Combination cabotegravir/rilpivirine (Cabenuva), the first long-acting injectable regimen used to treat HIV-1 in patients who have achieved virologic suppression, was approved in 2021.
For the study, a researcher analyzed pharmacy claims and prior authorization data from Amida Care, a nonprofit Medicaid special needs plan that specializes in providing services to PLWH. Included in the analysis were 41 patients who had a documented prior authorization for cabotegravir/rilpivirine between June 2021 and May 2022.

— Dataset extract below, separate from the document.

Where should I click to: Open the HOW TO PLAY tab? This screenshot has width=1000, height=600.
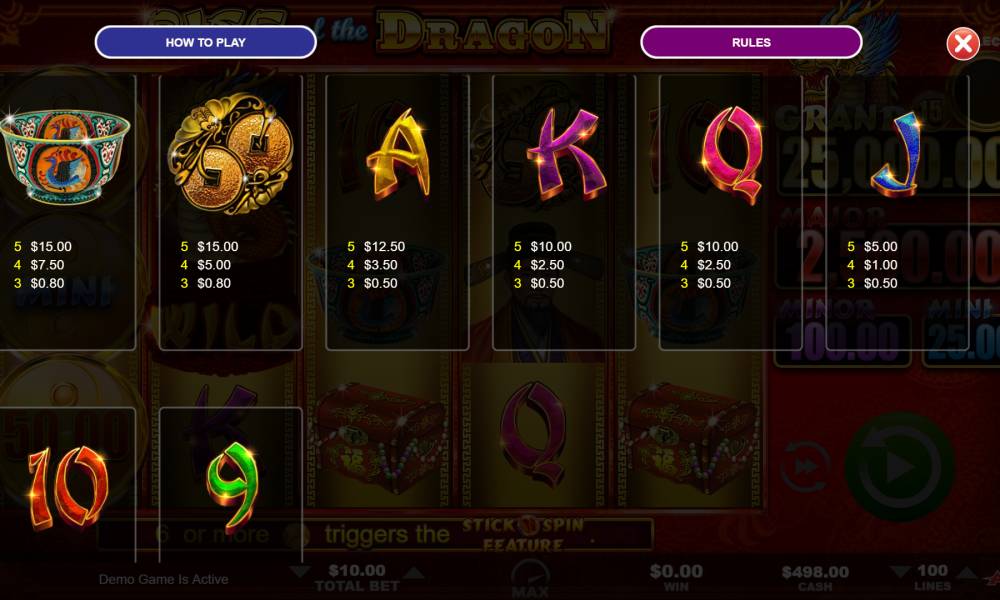pyautogui.click(x=205, y=42)
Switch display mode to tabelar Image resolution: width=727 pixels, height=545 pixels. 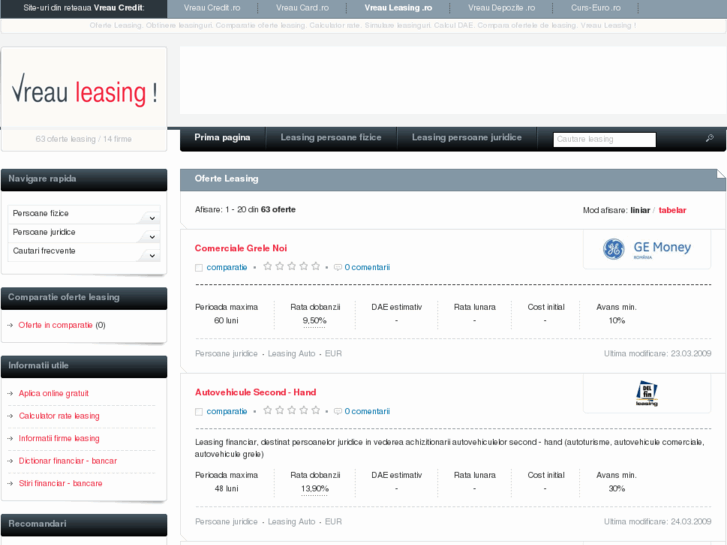coord(672,210)
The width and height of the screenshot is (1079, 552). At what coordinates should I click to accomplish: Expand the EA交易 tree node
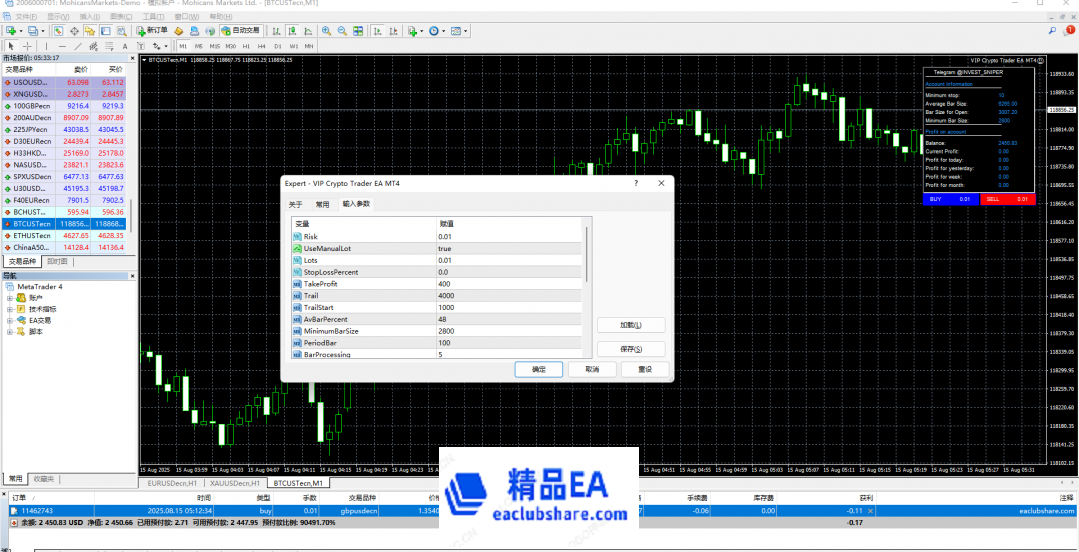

Medication was dispensed across 22 pharmacies, and pharmacists conducted outreach to 30 providers. Pharmacist-led interventions (n=83) and care coordination were associated with an adherence rate of 100%.
Using Average Wholesale Price, the study author estimated costs per each patient depending on which antiretroviral therapy they received. The projected annual maintenance costs for each regimen were as follows:
- $43,837 for cabotegravir/rilpivirine administered every 2 months;
- $58,449 for cabotegravir/rilpivirine administered monthly;
- $51,606 for elvitegravir/cobicistat/emtricitabine/tenofovir alafenamide (Genvoya);
- $51,606 for bictegravir/emtricitabine/tenofovir alafenamide (Biktarvy);
- $61,811 for darunavir/cobicistat/emtricitabine/tenofovir alafenamide (Symtuza); and
- $48,082 for abacavir/dolutegravir/lamivudine (Triumeq).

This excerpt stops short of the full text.